10th International Aerosol Conference September 2 - September 7, 2018 America's Center Convention Complex St. Louis, Missouri, USA
Abstract View
Towards a Coarse-Grained Model of Nano-Particle Agglomeration
MILENA SMILJANIC, Andreas Kronenburg, Rudolf Weeber, Christian Holm, University of Stuttgart
Abstract Number: 498 Working Group: Aerosol Modeling
Abstract The agglomeration of nano-particles plays an important role in many industrial applications, such as particle flame synthesis and spray-drying, where the structure of the agglomerates strongly affects final product characteristics. The process itself consists of two steps: (1) nano-particles collide due to their relative velocities caused by Brownian motion and/or turbulent flow, and (2) they adhere and form aggregates. Detailed models use Langevin Dynamics to track the movement of each particle and compute particle collisions and particle-particle interactions individually, as it is reported in the literature. More recent work investigates the influence of turbulent motion on aggregates’ growth and the resulting aggregate morphology. Numerical simulations were, however, limited to rather low numbers of particles (up to 4 million particles) and rather dense particle loadings. This limited the statistics and prevented long simulation times.

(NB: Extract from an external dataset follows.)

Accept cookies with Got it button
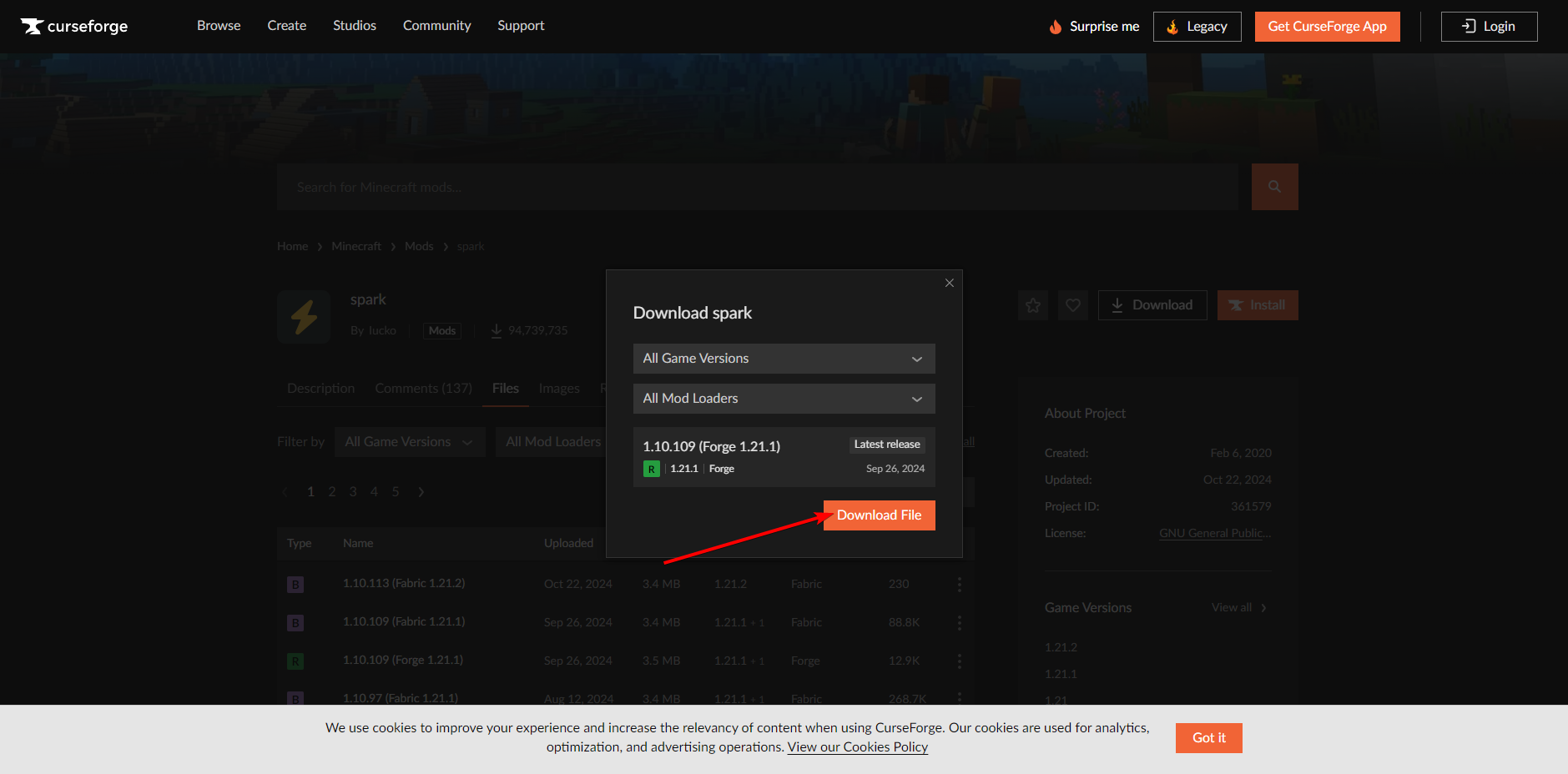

The simulation of larger systems will require some simplifications of the modeling process. Here, we develop a coarse-graining approach for the agglomeration of nano-particles and clusters, covering both primary particles of the size of few nanometers to agglomerates that are several orders of magnitude larger. Coarse-graining involves the replacement of parts of the clusters by “representative” particles of (representative) spherical shape. Due to the sparse nature of agglomerates, two spheres that envelop their respective agglomerates could intersect, but the agglomerates that they represent would not necessarily touch and stick. This approach allows not only for collisions on the surface, but also for the particle-cluster or cluster-cluster penetration, based on the calculated collision probability as a function of compactness of the underlying aggregates and of the overlap of the two coarsened spherical particles.

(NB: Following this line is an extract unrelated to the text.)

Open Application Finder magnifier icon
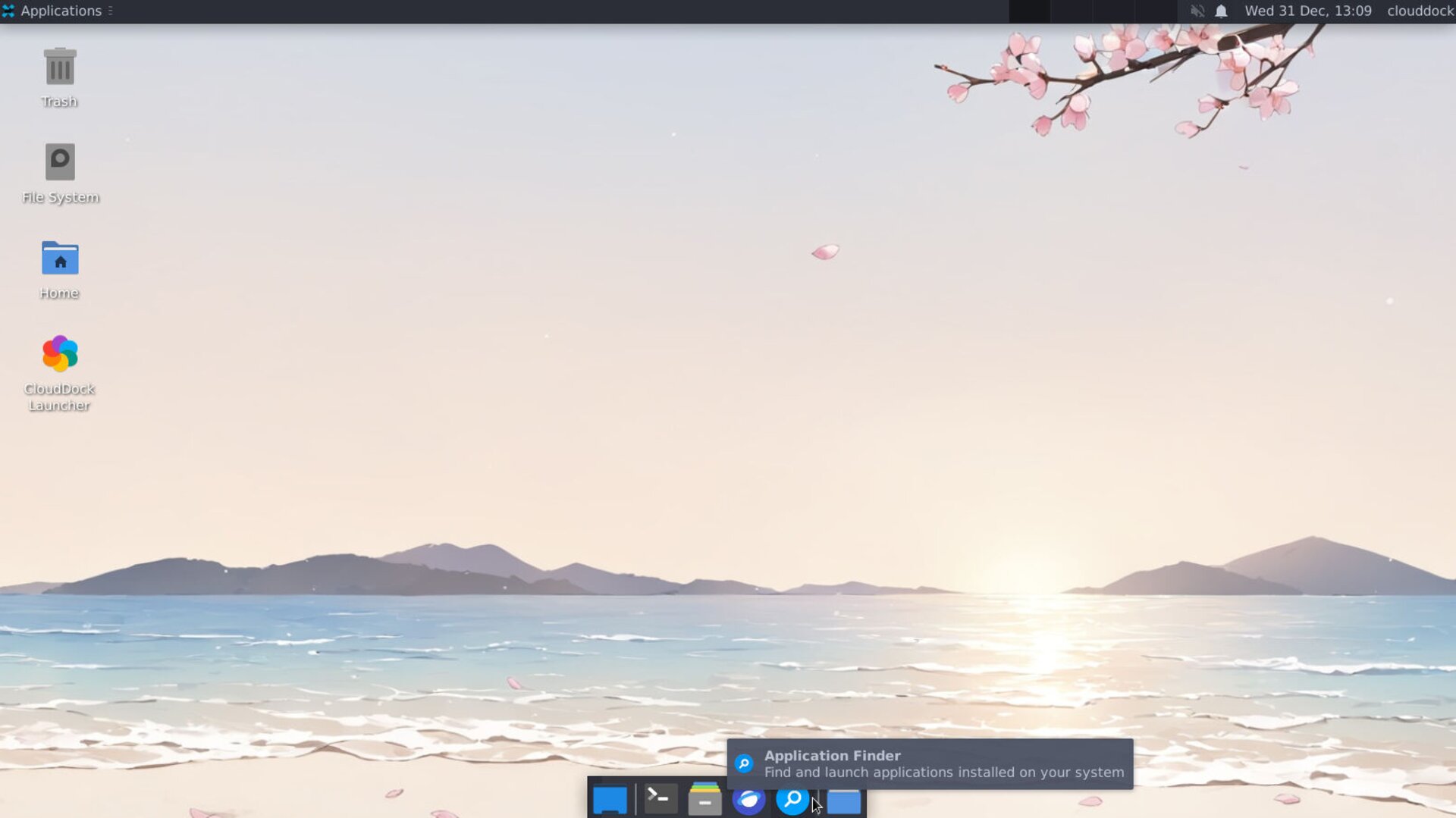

For the calculation of collision probability functions, besides usual agglomerate’s morphology characteristics such as number of particles (N), radius of gyration (Rg) and fractal dimension (Df ), we additionally used agglomerate's maximum radius (Rmax). Assuming random aggregate orientation, we introduce a model of concentric spherical shells, placed at the aggregate's center of mass, with minimal shell radius and shell width equal to the single particle diameter and the maximum shell radius equal to the aggregates maximum radius, respectively. Identical clusters randomly rotated are then shot towards the aggregate, and collisions between their respective particles are saved as hits (nhit) for the corresponding cluster shells. On the contrary, penetration of the tested clusters through shells without detecting any collision are accounted for misses (nmiss). For each cluster there are conducted N=3000 simulations and averaged within several cluster groups, over 100 clusters for each cluster group. This study examines aggregates of following characteristics: Rg=(3,5,7) and Df=(1.6,2.0,2.4).
Distance dependent collision probabilities (Pcoll,i) have been calculated as
Pcoll,i=nhit,i/(nmiss,i+nhit,i) .
As results show, along the interaction radius collision probability function is strongly affected by the aggregate fractal dimension and radius of gyration, slightly varying within relatively confined parameter ranges. In addition to it, results on cluster-cluster collision probabilities are used in coarse-grained simulations as determining parameter for creating bonds between colliding coarsened particles and their further growth, as well as for modelling of cluster-cluster interactions.